A second later, he heard a roar and clack of a chopper as a search and rescue helo with USAF markings lifted up behind the jeep. A gunner in the open door of the rescue bird chopped up the two Iraqis with twenty rounds from a door-mounted machine gun. The soldiers slammed out of the jeep and sprawled on the ground.
The S&R chopper settled slowly to the ground.
First Lieutenant Pete Van Dyke ran up to the jeep and checked the two Arabs. Both were dead. He grabbed one of the AK-47s and ran for the chopper.
He jumped in the door, and the bird took wing at once.
“Just one of you?” a sergeant asked. He handed Van Dyke an ice-cold can of Coke.
“Yeah, just one. My gunner…”
“That’s all right sir, we understand. Need to report in to base. We’ll have you in a nice cold shower in thirty-five minutes.”
First Lieutenant Van Dyke leaned back against the side of the chopper and closed his eyes. He said it to himself this time.
“Damnit to hell, Jimmy. I didn’t want you to die.”
26
US Enterprise CVN 65
Southern Persian Gulf
Don Stroh came back and found Murdock just as he finished his meal, and they went to his compartment. Murdock sat on his bunk and Stroh tried to pace, but there wasn’t room.
“Like I said, we know where Saddam has his poison gas, we know what it is, and we know how to destroy it with as few deaths in the entire area as possible.”

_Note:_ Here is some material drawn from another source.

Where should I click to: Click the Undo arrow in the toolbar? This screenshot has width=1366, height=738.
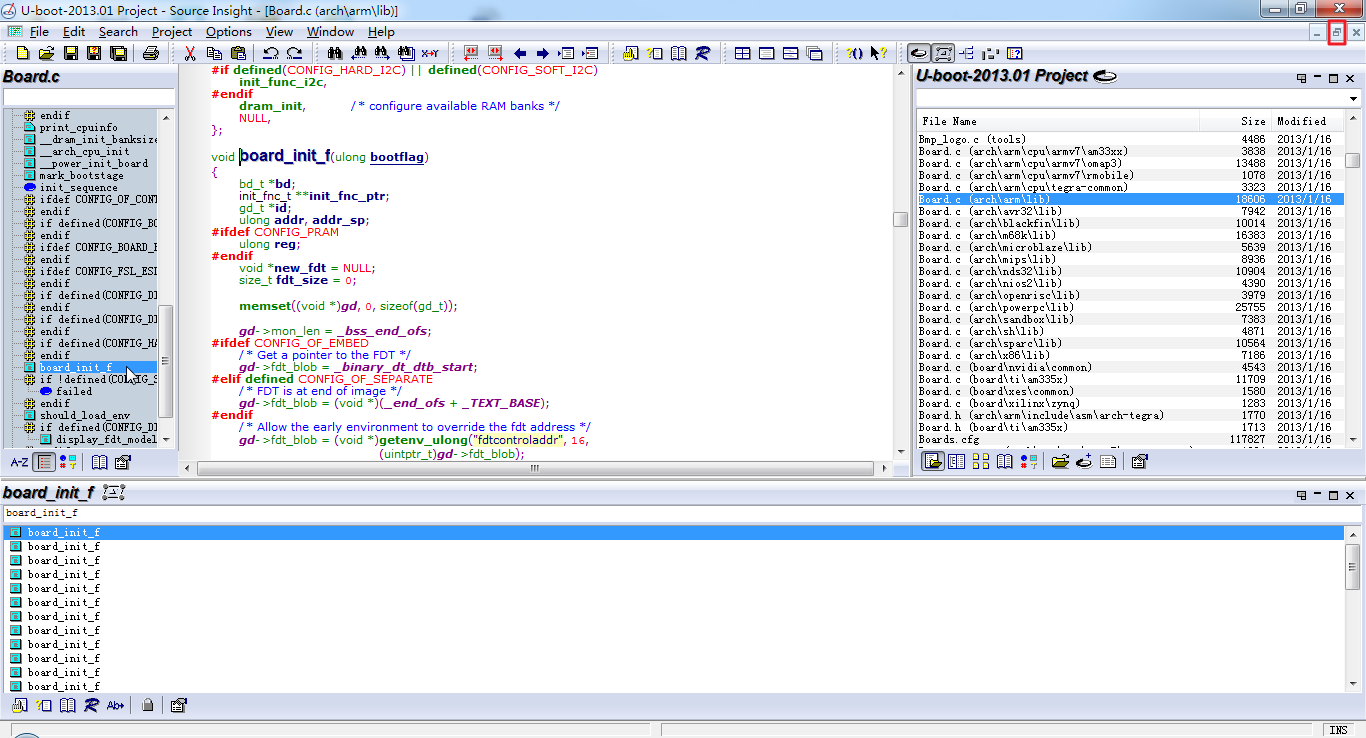click(x=270, y=53)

“Sure, meaning a dozen or so SEALs.”
“You will not be in serious danger if you do the work the way the NBC boys say it should be done.”
“How long do we have to train for this job?”
&nbs
p; “Roughly twelve hours.”
“I’ll have all the men write suicide letters before we leave. Make it easier on you when you have to write our next of kin.”
“Stop that, Murdock.” Stroh said, his impatience tingeing his words. That caused Murdock to look up.
“You’re serious about this mission?”
“Damn serious, and so is the President. He says it must be done, and done quickly and done right. He suggested you and your platoon.”
“He didn’t know how shot up we are.”
“This isn’t going to be a hundred-mile marathon. You’ll have all the support we can give you, and that’s a hell of a lot.”
“Chopper in?”
“Absolutely, with four to six Cobra gunships for protection.”
“Chopper out?”
“Yes, it’s too far to walk.”
Murdock eased up from the bunk. He felt the twinges again, the little hurts that bothered him sometimes from the shrapnel still in his ass from several missions back. “Just what the hell can we do with nerve gas? There’s no easy way to destroy the stuff without spreading it around the whole damn globe. We going to do that?”
“Absolutely not. We have a proved way to do the job.”
“Nerve gas doesn’t deteriorate quickly. It won’t burn. It can’t be broken down chemically without a whole fucking cracking plant. So how the hell can twelve of us do the job?”
“This gas is called ectoprocy. Don’t ask me what it means or how to spell it. It’s a known nerve gas but hasn’t been used much. It is generally considered too unstable to qualify for production or installation on weapons. Saddam didn’t agree. He’s done it. He has it. A whiff of a minute quantity of ectoprocy will shut down the nervous system of any animal on earth. It happens in a shorter time than I can tell you about it.”
“How would Saddam deliver it?” Murdock asked.